マイコン工作実験日記

Microcontroller を用いての工作、実験記録

キーを付けた

2008-01-19 17:36:46 | W-SIM
これまで空いていた場所に電話用のテンキーを配置しました。千石で700円で売られていたのを見つけて使ってみました。



全部で12キーなので、3 X 4のマトリックス構成です。従い端子は7端子でいいはずなのですが、どういうわけかキーの下部についている端子は8つあります。裏側のネジをはずして調べてみると、一番左の端子はベタアースのパターンになっていました。



テンキーが付いたので、電話番号の入力はできますが、オンフック等の操作をするためのキーがありません。そこでLCDの右側にジョグダイアル風のナビゲーション・スイッチを付けてあります。値段が高いけど、2.54mmピッチで簡単に取り付けられるので便利です。上廻し、下廻し、プッシュの3種類の操作ができます。

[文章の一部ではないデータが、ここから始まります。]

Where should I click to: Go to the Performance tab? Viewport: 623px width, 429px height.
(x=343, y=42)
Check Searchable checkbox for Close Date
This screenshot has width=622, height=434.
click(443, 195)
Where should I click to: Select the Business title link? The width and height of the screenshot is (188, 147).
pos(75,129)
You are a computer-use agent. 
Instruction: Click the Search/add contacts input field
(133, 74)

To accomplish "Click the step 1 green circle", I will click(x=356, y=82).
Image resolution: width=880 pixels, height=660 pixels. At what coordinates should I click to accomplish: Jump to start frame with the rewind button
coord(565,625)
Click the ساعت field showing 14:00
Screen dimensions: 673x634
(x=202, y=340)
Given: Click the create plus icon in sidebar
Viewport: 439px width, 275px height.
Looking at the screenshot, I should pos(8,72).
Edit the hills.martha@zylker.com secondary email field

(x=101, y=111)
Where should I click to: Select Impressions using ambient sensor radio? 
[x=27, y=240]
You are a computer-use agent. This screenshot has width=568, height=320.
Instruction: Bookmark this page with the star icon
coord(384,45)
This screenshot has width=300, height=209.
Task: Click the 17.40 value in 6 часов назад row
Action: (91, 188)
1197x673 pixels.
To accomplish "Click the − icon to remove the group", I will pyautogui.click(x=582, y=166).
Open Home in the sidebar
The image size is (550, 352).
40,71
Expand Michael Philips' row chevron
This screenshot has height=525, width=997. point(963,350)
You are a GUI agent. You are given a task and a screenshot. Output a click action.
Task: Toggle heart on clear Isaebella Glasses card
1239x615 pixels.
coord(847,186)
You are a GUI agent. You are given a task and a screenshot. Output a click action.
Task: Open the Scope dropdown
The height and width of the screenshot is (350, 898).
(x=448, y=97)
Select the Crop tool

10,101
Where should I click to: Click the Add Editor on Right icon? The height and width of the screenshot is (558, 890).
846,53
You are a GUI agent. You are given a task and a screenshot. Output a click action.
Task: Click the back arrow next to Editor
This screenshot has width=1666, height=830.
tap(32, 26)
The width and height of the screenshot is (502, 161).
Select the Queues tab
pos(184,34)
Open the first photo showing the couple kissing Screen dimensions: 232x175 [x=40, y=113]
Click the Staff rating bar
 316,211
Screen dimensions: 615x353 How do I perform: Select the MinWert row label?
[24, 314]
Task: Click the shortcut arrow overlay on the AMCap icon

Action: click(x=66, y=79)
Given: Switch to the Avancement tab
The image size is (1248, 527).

これらをつなぐには、テンキーで7ポート、ナビゲーション・スイッチで3ポートの、合計10ポートが必要です。当初はI²CのGPIO Expanderを使うことも検討していましたが、AT91SAM7S256の未使用だったPIOピンを数えると、11ポートあったので直接つないでいます。CODECが出力ポート機能を持っており、LEDやモータをつなぐのにポートを消費せずに済んだので助かりました。

AVRと同じように、AT91SAM7SにもPin Change割り込みの機能があるので、これを使ってキーの検出をすることもできますが、どうせチャタリング処理も必要となるので、20ms周期でポーリングして処理することにしました。

LCDの左上にある丸いのが円盤型振動モータです。ゴムシートの上に載せてみましたが、うまいことブルブルと震えることができずにいます。

これでようやくと電話機としての格好が整いました。いちおう、キーを使っての発信や着信もできるようにソフトも組んだので、次回の記事で説明することにします。

マナーモード

2008-01-17 23:38:24 | W-SIM
秋月で売られていた円盤型 振動モータを付けてみました。2個100円で売られていたモノです。未使用だったCODECの出力ポートGP3に直結しただけです。ソフトの方も簡単に処理を追加、デバックシリアルからのコマンド入力で鳴動処理をトーンか震動か選択できるようにしました。

モータを基板の上に置いただけの状態の時には、振動させるとモータがガタガタと動いていたのですが、モータについていた両面テープのシールをはがして基板に接着したところ、着信があっっても振動しているのかどうかわからなくなってしまいました。わずかに「ブーン、ブーン」と鳴動サイクルに合わせて唸っているし、触ってみれば確かに振動しているのですが... 基板が重すぎるのかもしれませんが、モータと基板の間にある程度の「あそび」を持たせないとうまいこと振動してくれないのかもしれません。

発着信時処理の改善

2008-01-16 11:34:25 | W-SIM
昨日の記事で、「着信に応答しないとW-SIMが勝手に切断してしまう」問題について書きましたが、その対策法がわかりました。そもそも問題の認識が間違っていました。正確には、W-SIMが切断しているのではなく、網側から切断されていました。以下がそのログです。

RING
PROTOCOL=0
ID=
CAUSE=USER REQUEST

DISC

REASON:66

PROGIND:0

NO CARRIER

REASON:66

DISCメッセージが切断要求があったことを示しており、切断原因(0x66 = 102)はタイマの満了を示しています。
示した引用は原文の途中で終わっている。